I decided to keep the gray values in the "sky" of the ground view and completed the rest of the 4 panels with muted colors mixed with mars black, white, venetian red, and yellow ochre.
Tuesday, March 23, 2010
Stages of Completion
Since I wasn't sure how I was going to combine the aerial and ground level views in my new multi-canvas painting, I started with the aerial view on all 4 panels in gray scale. Then I layered the ground view over the aerial on the 2 center panels.
Monday, February 1, 2010
Hanging System
Creating a modular grouping of canvases required a more secure hanging system than the wire that I usually attach to the back of my paintings. One of my classmates from my AIB critique group, Jeff, suggested a "french cleat" system". With the help of my neighbor and his table saw, as well as my husband's coaching on using his power tools, I have installed the hanging system at home to make sure it works before I start painting.
Wednesday, January 20, 2010
Ready to paint
Decisions about materials and sizes are as important to me as the ideas and subject matter that I paint. I've been thinking about doing a triptyk with a square painting in the center and two narrow paintings on the sides.
My next multi-canvas piece will emphasize multiple view points by being composed of interchangeable panels that can be hung a variety of ways to show different viewpoints of the suburban landscape.
My thoughts about painting a triptych have evolved into painting a 4 panel piece, that will be composed of 2 images, each on 2 panels. The panels will be hung so that the center painting will consist of 2 panels together, with the other image divided and hung on each side. Instead of a square painting in the middle, the dimensions of each panel are 48x20, with the center painting of 2 panels being 48x40. This multi-paneled piece can also be changed to alternate images.
The flexibility allowed by stretching my own canvases has enabled me to choose the exact dimensions I want to paint and to design the hanging system as part of preparing the canvas. As I have already invested time and energy in these surfaces that same attention to detail will continue as I apply the paint.
Thursday, January 14, 2010
ICA Boston
Saw some interesting work today at the ICA Boston. Noriko Furunishi combines and collages her landscape photos to create surrealistic expansive landscapes.
My approach is similar to this in that I am also using landscape photos and collage-like process to create new images. Unlike Furunishi, I paint the images after combining them.
This leads to the question my mentor has taught me to ask: what can paint add to the image?
Why not just enlarge these combined photos and simplify my process?

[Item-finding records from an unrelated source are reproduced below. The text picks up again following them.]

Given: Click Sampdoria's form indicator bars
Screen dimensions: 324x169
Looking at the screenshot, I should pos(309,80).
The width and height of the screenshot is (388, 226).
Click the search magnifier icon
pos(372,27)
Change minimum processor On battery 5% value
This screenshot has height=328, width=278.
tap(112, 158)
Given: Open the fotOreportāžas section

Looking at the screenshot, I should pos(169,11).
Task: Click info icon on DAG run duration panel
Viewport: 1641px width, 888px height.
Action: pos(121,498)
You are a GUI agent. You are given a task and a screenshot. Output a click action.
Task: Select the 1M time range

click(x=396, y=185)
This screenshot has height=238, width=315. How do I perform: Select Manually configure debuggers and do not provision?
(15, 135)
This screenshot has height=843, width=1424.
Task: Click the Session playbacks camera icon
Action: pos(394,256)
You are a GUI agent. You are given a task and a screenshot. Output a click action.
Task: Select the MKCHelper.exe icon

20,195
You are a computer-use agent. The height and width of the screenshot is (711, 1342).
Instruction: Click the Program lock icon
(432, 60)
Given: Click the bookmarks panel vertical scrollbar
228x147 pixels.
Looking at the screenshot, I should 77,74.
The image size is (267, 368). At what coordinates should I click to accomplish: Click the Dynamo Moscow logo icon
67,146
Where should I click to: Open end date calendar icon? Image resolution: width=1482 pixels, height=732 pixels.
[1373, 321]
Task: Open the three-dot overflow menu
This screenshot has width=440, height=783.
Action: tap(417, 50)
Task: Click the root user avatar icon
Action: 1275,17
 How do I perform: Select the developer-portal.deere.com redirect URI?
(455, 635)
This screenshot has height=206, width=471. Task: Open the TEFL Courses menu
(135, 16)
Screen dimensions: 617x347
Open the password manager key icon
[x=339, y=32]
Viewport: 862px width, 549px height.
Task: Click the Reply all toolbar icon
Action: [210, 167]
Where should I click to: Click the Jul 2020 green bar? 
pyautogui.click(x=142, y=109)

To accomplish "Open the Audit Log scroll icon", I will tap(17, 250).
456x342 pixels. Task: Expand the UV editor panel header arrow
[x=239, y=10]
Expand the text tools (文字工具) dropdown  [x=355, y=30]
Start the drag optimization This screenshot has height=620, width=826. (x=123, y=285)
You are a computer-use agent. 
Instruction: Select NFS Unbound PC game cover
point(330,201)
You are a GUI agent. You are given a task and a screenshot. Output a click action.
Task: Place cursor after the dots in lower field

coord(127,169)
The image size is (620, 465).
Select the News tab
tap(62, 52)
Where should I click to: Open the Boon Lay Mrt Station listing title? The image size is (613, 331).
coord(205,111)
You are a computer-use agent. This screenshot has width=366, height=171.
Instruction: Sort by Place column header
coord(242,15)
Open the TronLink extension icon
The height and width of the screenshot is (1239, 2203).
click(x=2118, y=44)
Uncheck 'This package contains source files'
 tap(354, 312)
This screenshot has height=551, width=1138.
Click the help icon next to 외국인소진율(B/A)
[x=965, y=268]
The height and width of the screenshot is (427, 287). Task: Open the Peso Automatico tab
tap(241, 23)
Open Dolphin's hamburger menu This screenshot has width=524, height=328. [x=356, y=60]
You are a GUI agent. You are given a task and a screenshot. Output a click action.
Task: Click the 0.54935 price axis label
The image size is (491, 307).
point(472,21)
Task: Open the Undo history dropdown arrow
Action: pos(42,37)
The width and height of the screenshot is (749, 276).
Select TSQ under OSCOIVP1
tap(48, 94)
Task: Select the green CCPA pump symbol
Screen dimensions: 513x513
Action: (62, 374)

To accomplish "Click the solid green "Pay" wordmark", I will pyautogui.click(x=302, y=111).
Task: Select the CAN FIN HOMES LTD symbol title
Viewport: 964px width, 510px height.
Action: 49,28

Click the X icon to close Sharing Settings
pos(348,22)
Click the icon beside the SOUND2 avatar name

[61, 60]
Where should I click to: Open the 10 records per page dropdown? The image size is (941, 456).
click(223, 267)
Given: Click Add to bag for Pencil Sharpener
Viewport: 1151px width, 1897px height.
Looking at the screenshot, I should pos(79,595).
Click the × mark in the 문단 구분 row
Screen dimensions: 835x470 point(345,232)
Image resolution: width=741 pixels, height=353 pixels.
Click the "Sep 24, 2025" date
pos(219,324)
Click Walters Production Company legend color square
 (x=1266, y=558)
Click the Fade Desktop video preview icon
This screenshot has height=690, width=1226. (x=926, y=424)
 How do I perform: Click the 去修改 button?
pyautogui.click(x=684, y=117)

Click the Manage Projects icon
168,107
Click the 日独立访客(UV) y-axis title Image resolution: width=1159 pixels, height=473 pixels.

In the process of painting the image is transformed into something I have visualized. My interpretation of the idea becomes more evident as I work with the image and the concepts I am seeking to make visible. As I leave out the unnecessary and add in the parts that are missing, I make the painting more specific to my ideas, and less about the location in which the photographs were taken. The marks that I make with paint contain my thoughts in a liquid form. I can work with the extremes of light to dark and transparent to opaque. The application of paint can reveal not only the motion of the painter's hand, but also the attitude with which he or she has approached the painting. The intensity or carelessness of the artist's handling of the paint becomes another form of communication. It can also serve to emphasize the ideas behind the painting, which in my case, are the transformation of the land and the multiple viewpoints from which the landscape can be viewed. Can the new beauty of the urban landscape compete with the picturesque rural landscape? Maybe they are both present depending on your point of view.